Anche il dottor Paolo Pecile, per anni responsabile del pronto soccorso pediatrico all’ospedale di Udine, ritiene che lo sviluppo di tumori non sia correlato direttamente al disastro di 30 anni fa.
«All’epoca si presero delle precauzioni doverose - dice -, ma vi fu più che altro un problema di rassicurazione della gente. Io personalmente ero abbastanza tranquillo». Il dottor Renato Padovani, allora responsabile della Medicina nucleare, scrisse alla fine di quel 1986, un libro dal titolo “La contaminazione radioattiva dopo l’incidente di Chernobyl in provincia di Udine”, dove fornì molti elementi di analisi, che risultarono preziosi anche in seguito.
Il maledetto incidente avvenne il 26 aprile 1986 all’1.23 di notte, mentre la centrale stava effettuando un esperimento definito come test di sicurezza. Si voleva verificare se la turbina accoppiata all’alternatore potesse continuare a produrre energia elettrica sfruttando l’inerzia del gruppo turbo-alternatore anche quando il circuito di raffreddamento non produceva più vapore.

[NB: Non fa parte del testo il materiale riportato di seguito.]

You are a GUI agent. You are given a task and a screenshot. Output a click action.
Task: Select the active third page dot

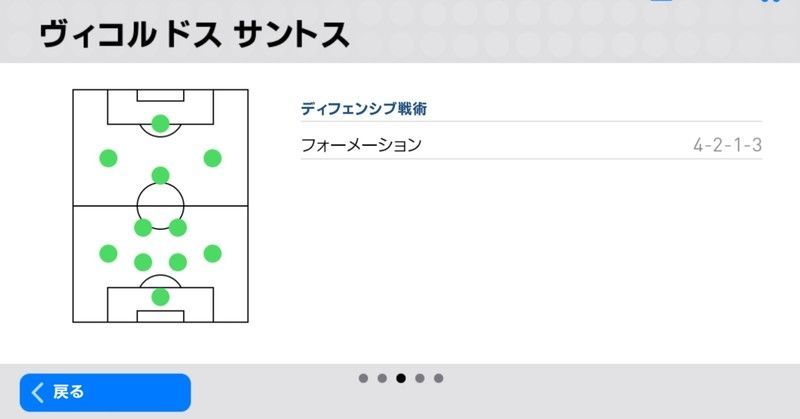click(x=401, y=378)
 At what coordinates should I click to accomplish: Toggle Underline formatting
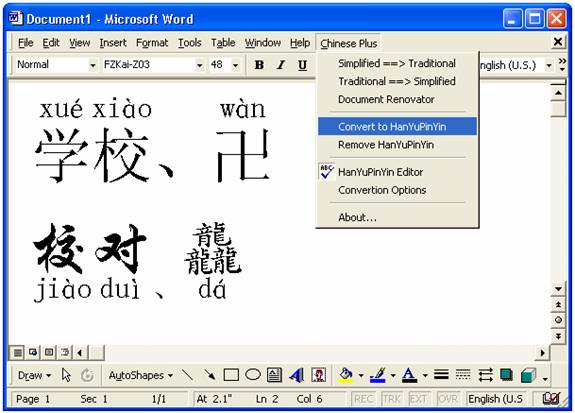[x=303, y=65]
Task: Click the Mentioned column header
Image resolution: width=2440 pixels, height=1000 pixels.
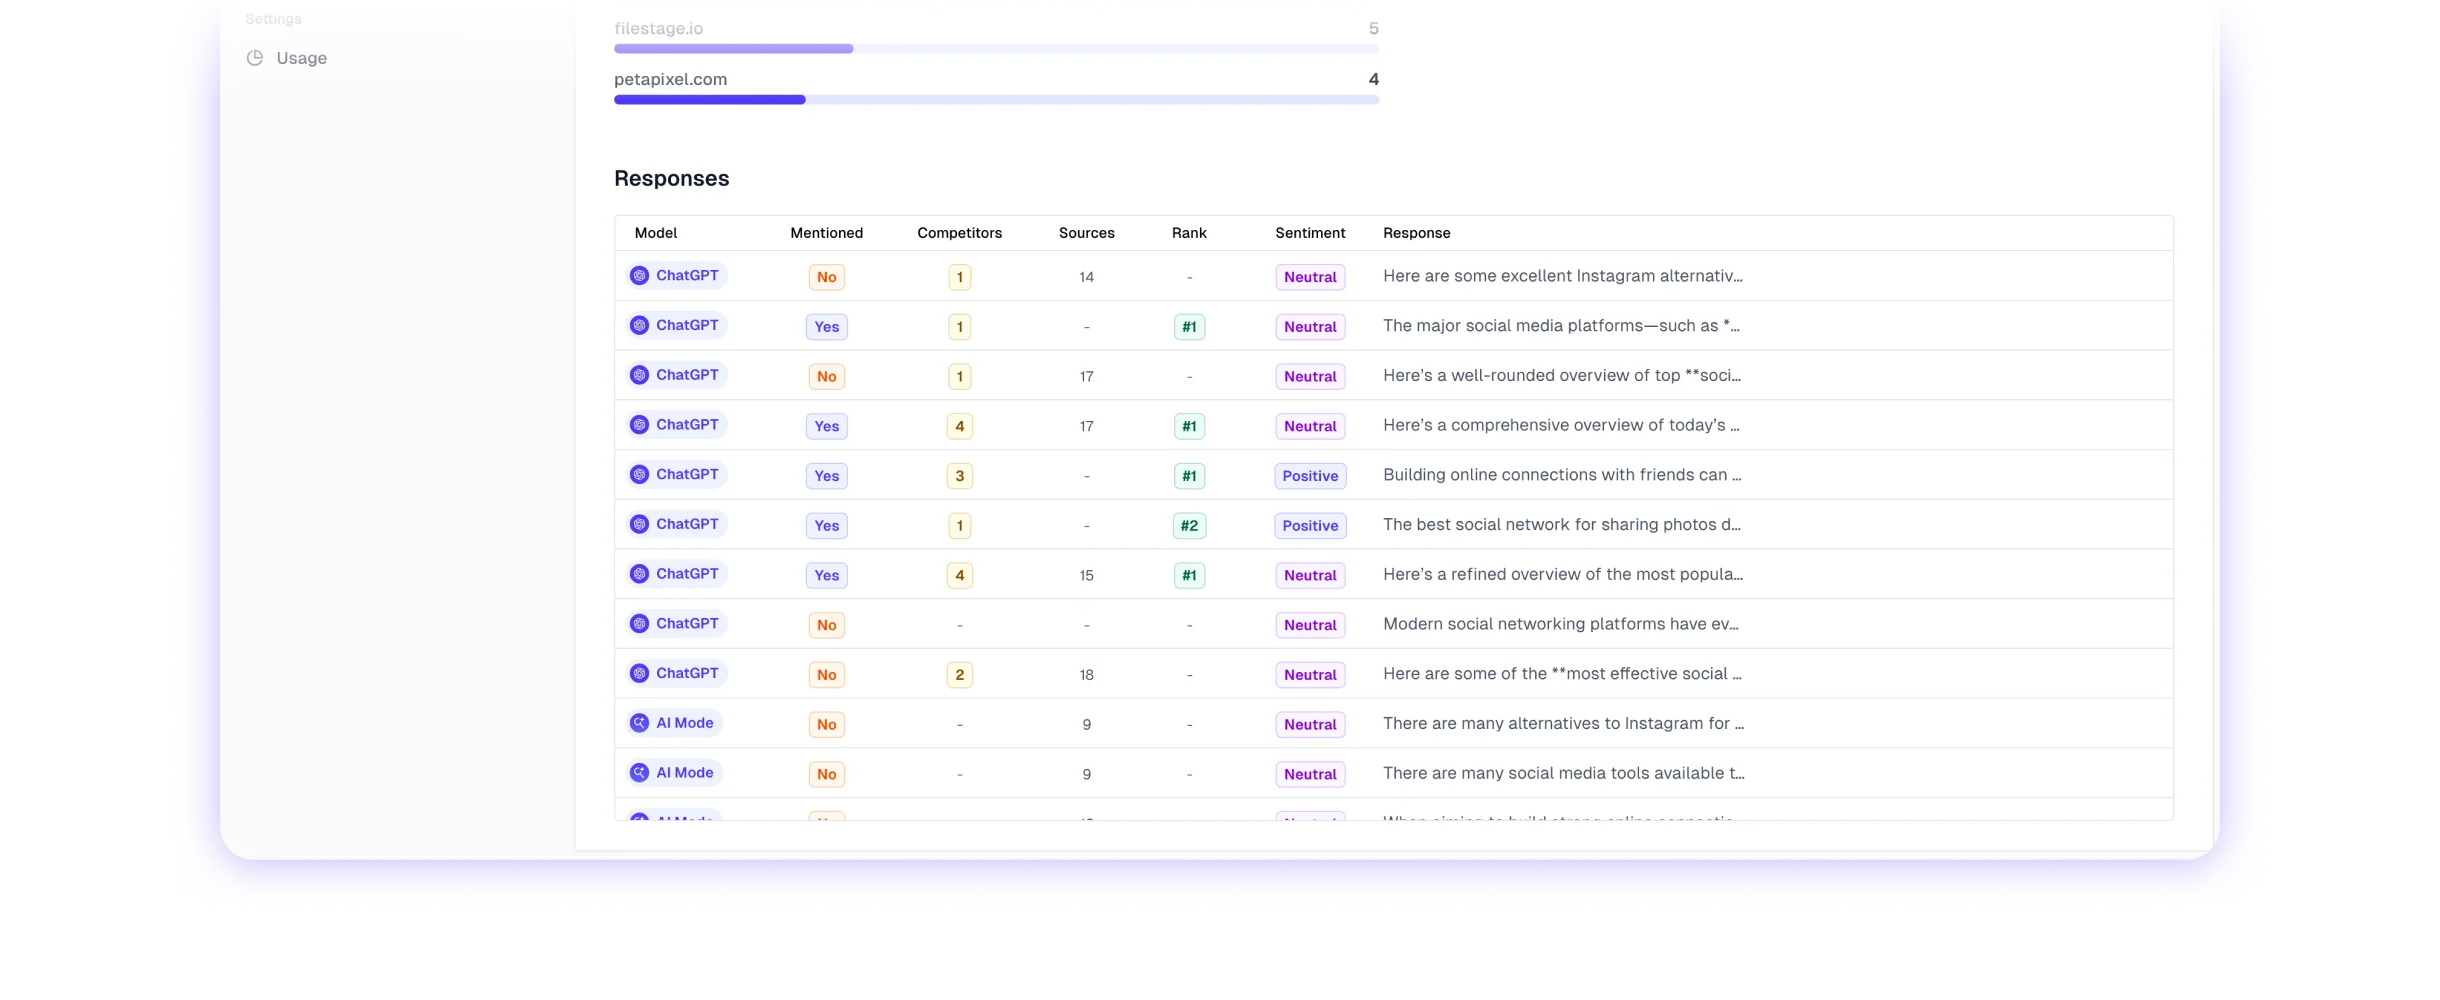Action: 826,233
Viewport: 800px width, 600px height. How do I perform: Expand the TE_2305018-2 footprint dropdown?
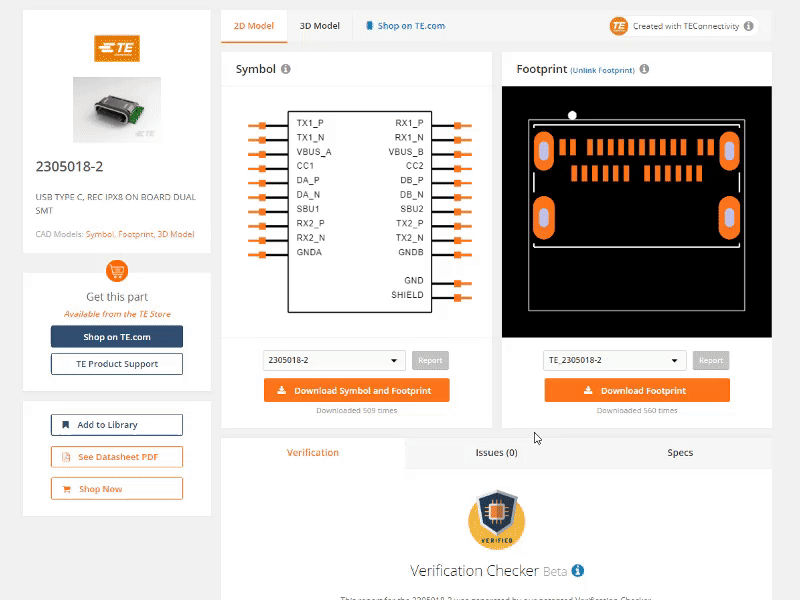tap(615, 360)
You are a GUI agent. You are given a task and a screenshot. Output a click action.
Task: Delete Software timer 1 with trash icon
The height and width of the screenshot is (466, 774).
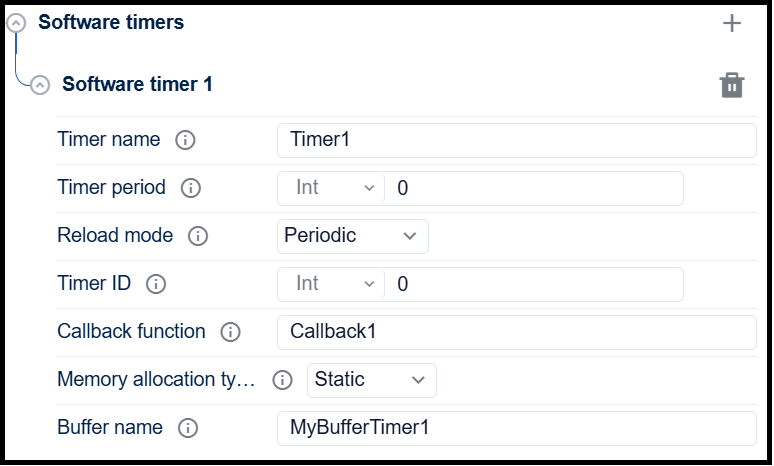pos(732,85)
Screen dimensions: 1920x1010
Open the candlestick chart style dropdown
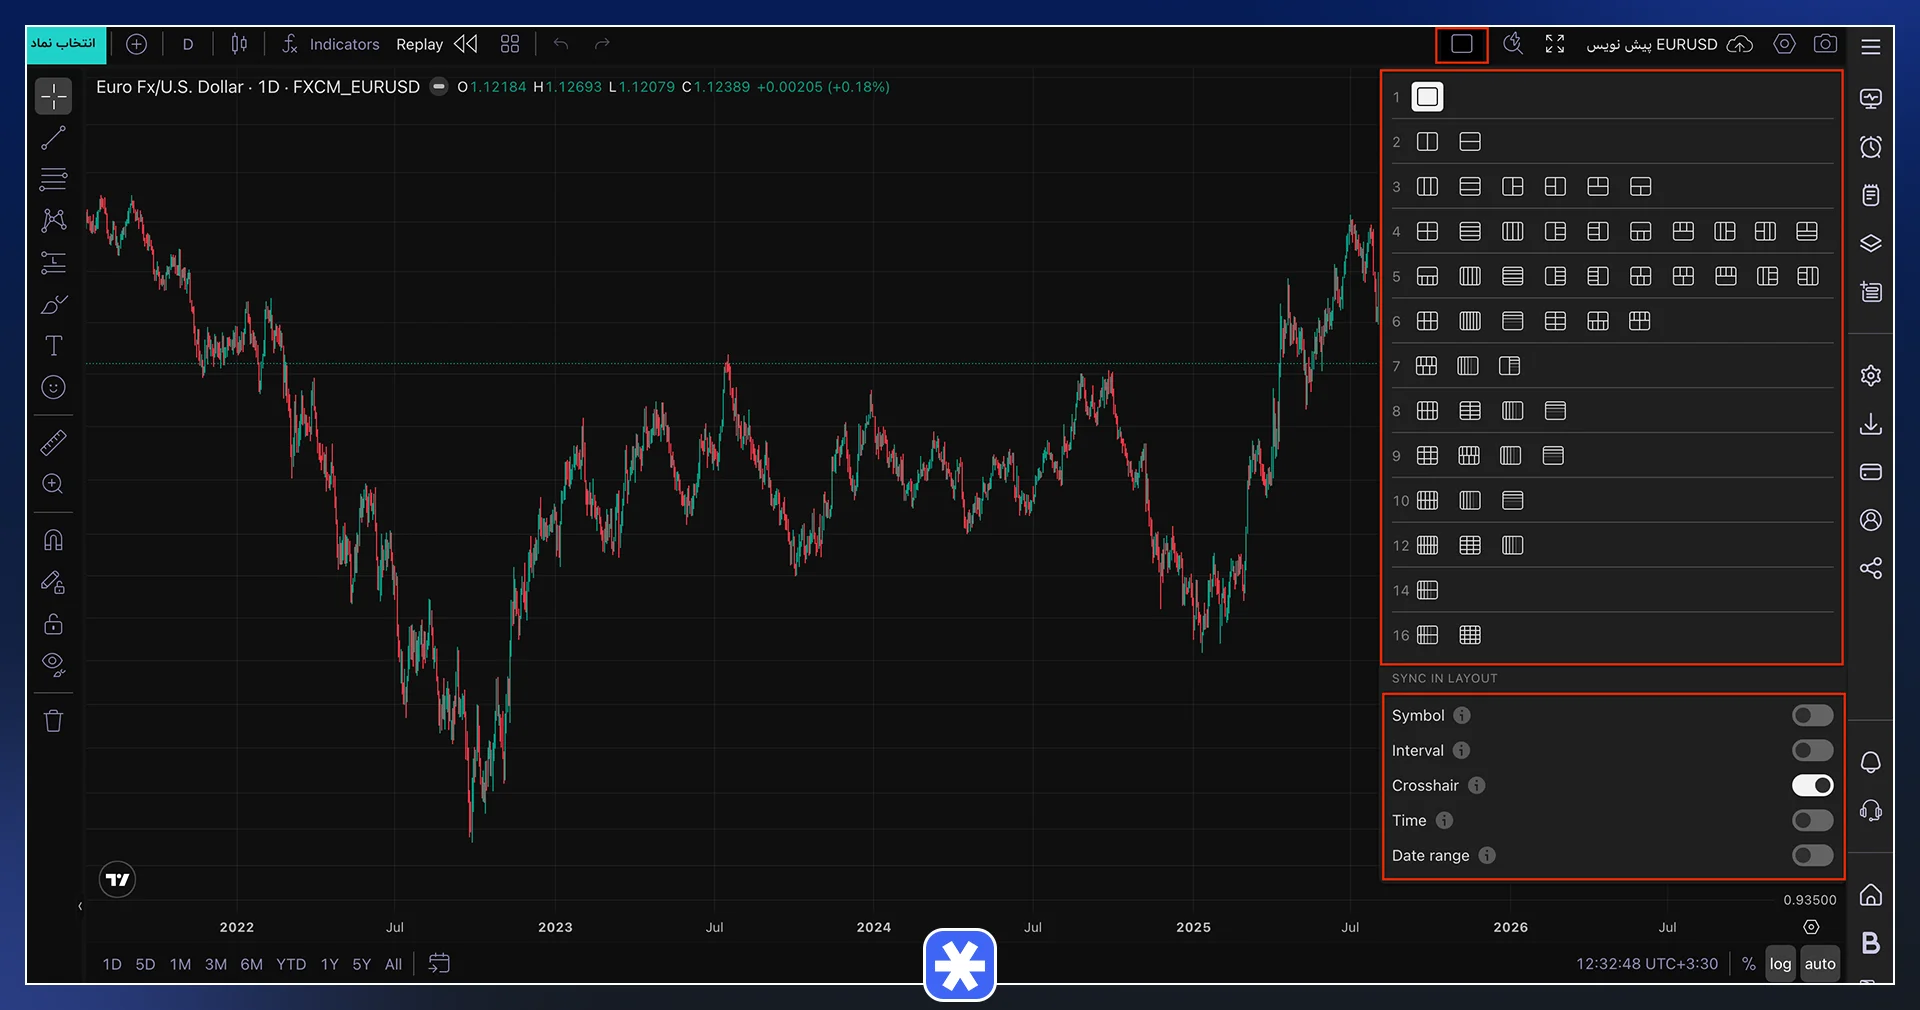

Per consentire l’esperimento vennero disabilitati alcuni circuiti di emergenza. Il test mirava a colmare il lasso di tempo di 40 secondi che intercorreva tra l’interruzione di produzione di energia elettrica del reattore e l’intervento del gruppo diesel di emergenza. Questo avrebbe aumentato la sicurezza dell’impianto, che avrebbe provveduto da solo a far girare l’acqua nel circuito di raffreddamento fino ad avvenuto avvio dei diesel.